Vital Arctic sea ice shrank to tie its lowest level measured for winter, the ice-growing season, as a warming Earth broke records on every continent.
Arctic sea ice levels, especially in summer, are crucial to Earth’s climate because without ice reflecting sunlight, more heat energy ends up in the oceans. Ice of all types around the poles acts as the Earth’s refrigerator. Wildlife, such as polar bears and seals, also depend on sea ice. The lack of sea ice in the Arctic creates new shipping routes and, in doing so, causes geopolitical disruptions, making previously ignored places, such as Greenland, more desirable.
The decline in Arctic sea ice was announced Thursday as temperatures broke record heat in March across the United States, all of Mexico, Australia, North Africa and parts of northern Europe. Climatologist and weather historian Maximiliano Herrera, who tracks extreme temperatures, called March’s temperature extremes “by far the most extreme heat event in global climate history” and said on social media that the coming days would be “much worse.”
Sixteen states broke March temperature records over the past week, weather historian Christ Burt said. According to meteorologists, temperatures high enough to equal or exceed the hottest April day ever recorded were recorded in 27 locations last week, including San Luis. Thousands of records have been shattered in Mexico, some of them warmer than the highest temperatures in May, but that is nothing compared to what is happening in Asia, where “tens of thousands of monthly records” were shattered with margins of 30 to 35 degrees (17 to 19 degrees Celsius), Herrera said.

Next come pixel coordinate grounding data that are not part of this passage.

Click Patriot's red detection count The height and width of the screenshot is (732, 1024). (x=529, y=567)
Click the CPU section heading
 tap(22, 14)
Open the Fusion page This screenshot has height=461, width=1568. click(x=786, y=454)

However, earlier this week, Antarctica set the record for the coldest day in March anywhere on Earth, at 105.5 degrees below zero (76.4 degrees Celsius below zero), according to Herrera and Burt.
Steady decline in sea ice
Each year, Arctic sea ice grows during the cold winter and shrinks in the heat of summer. This year the growth has been so small that its peak, before it began to shrink, measured 5.52 million square miles (14.29 million square kilometers). This figure is slightly less than last year’s 14.31 million square kilometers, but the National Snow and Ice Data Center, which makes the measurements, considers the two figures to be so close that it is a tie.
This year’s sea ice area was about 525,000 square miles (1.36 million square kilometers) lower than the average winter peak from 1981 to 2010. That’s about twice the size of Texas.

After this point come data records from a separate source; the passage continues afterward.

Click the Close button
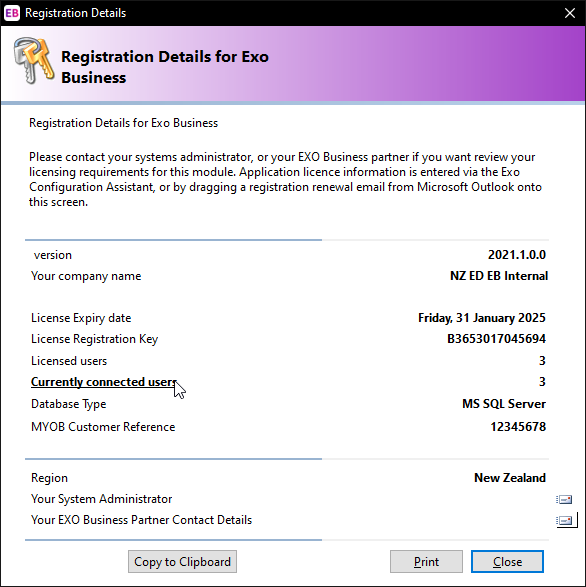586x587 pixels. tap(507, 562)
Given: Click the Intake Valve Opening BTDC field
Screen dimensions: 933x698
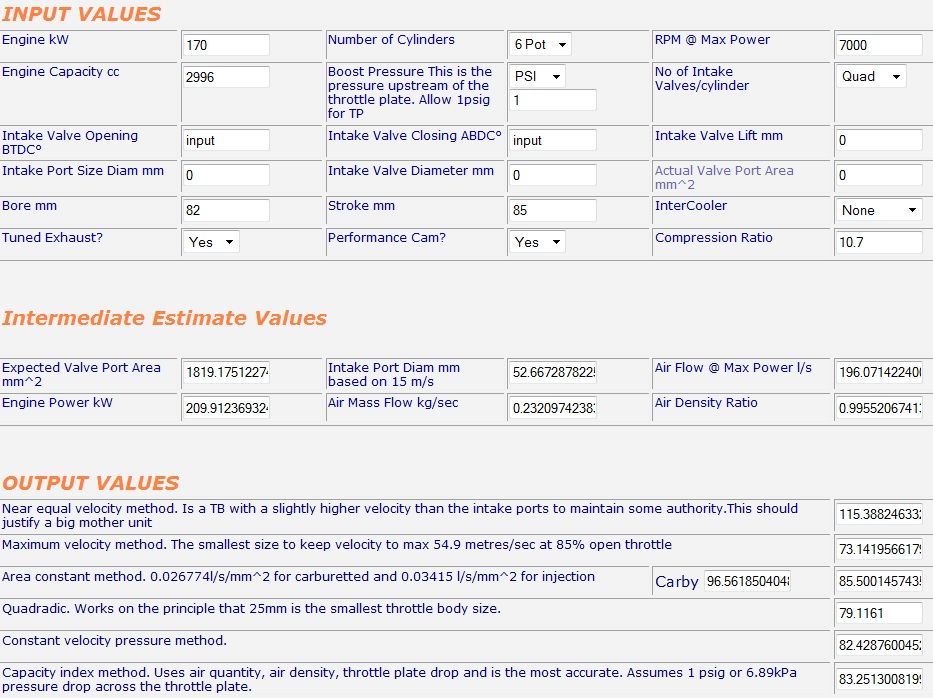Looking at the screenshot, I should 224,141.
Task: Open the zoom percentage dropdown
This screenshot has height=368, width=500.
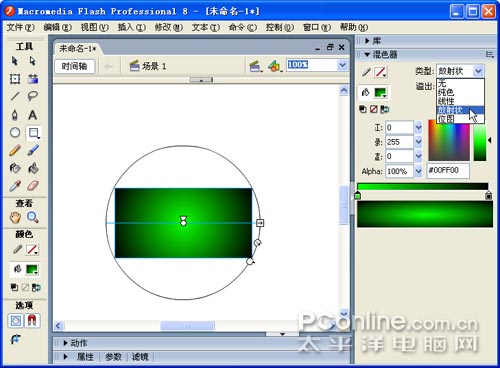Action: tap(342, 65)
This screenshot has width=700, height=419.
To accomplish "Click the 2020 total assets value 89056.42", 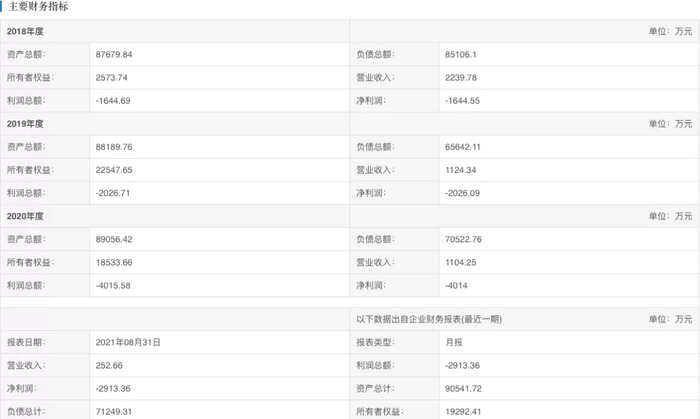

“As temperatures have warmed and continue to warm, especially in the polar region, there is less opportunity for ice to grow and it is going to tend to be, on average, smaller,” said data center principal scientist Walt Meier. “It’s not that we’re seeing a regime change or anything like that. It’s more of a steady decline in winter and at the maximum. And it also gives us an advantage in the summer melt season. We’re starting from a lower number.”
Sea ice in summer is key
The summer melting season, which precedes the September measurement known as the Arctic sea ice minimum, is “really the critical time,” Meier says. One reason is that when there is less white ice to reflect the strong summer sun, the oceans can absorb more heat. And when that happens, the Arctic warms closer to temperatures further south and atmospheric pressure changes. One of the main theories – still controversial – states that these changes in the Arctic alter the movement and shape of the jet stream, which shifts time from west to east and contributes to extreme weather explosions.
Melting sea ice does not contribute to sea level rise.
The winter sea ice growing season is also more variable with weather changes, so just because the Arctic reached a small record amount in March doesn’t mean the summer will be a record one, Meier said.
“The winter high is certainly interesting,” Meier said. “It is, I would say, a sign of global warming due to climate change.”
At the other end of the planet, Antarctic sea ice is greatly affected by local meteorological and oceanic factors. In February, Antarctica hit its annual low, and while it was lower than the 30-year average, it was nowhere near the record lows of the last three years, according to Meier.